Completa quanto segue -
**a.** Elenca gli aspetti in cui, secondo l'estratto, il film è accuratissimo.
**b.** Rispondi in base all'estratto:
(i) Chi dice "Volevamo raccontare Scarpa in una maniera diversa, poetica"?
(ii) Con quale cultura viene tracciato il parallelo?
(iii) Quante ore di lezione di Carlo Scarpa sono rimaste?

Estratto fornito -
Trailer “Il padiglione sull’acqua”
Il film, accuratissimo nelle riprese, nella fotografia, nella musica, si muove come un viaggio a pelo d’acqua nella bellezza e nella filosofia del vivere, riprende una Venezia splendida ripresa nella solitudine del Covid, sosta a lungo su dettagli delle architettura di Scarpa, su immagini di ambiente molto accurate. “Volevamo raccontare Scarpa in una maniera diversa, poetica – spiega Stefano Croci – non volevamo né celebrarlo né riprodurre una biografia, quindi abbiamo percorso la strada del parallelo con la cultura giapponese”. Un parallelo che è anche visivo, estetico, di tempi sospesi in attesa.
La cifra è molto essenziale. Carlo Scarpa è presente nel racconto altrui, nelle sue opere, in alcuni spezzoni audio scelti all’interno delle 40 ore di lezione rimaste, come quello in cui dice che la professione di architetto deve avere “una tensione etica paragonabile al sacerdozio”. Al di fuori delle immagini dei narratori, non ci sono altre figure umane, se non nelle immagini di repertorio, altrimenti natura e architettura.

Righe fornite -

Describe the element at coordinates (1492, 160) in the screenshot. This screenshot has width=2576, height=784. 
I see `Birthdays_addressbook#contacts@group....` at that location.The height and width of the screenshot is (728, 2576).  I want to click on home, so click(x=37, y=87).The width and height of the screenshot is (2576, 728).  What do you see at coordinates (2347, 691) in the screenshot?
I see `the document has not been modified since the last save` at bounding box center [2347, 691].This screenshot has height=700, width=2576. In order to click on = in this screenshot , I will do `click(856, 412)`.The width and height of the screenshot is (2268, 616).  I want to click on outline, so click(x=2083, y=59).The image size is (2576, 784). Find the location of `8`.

Risposte dell'esercizio -
**a.** Le riprese, la fotografia, la musica.

**b.**
(i) Stefano Croci.
(ii) Con la cultura giapponese.
(iii) 40 ore.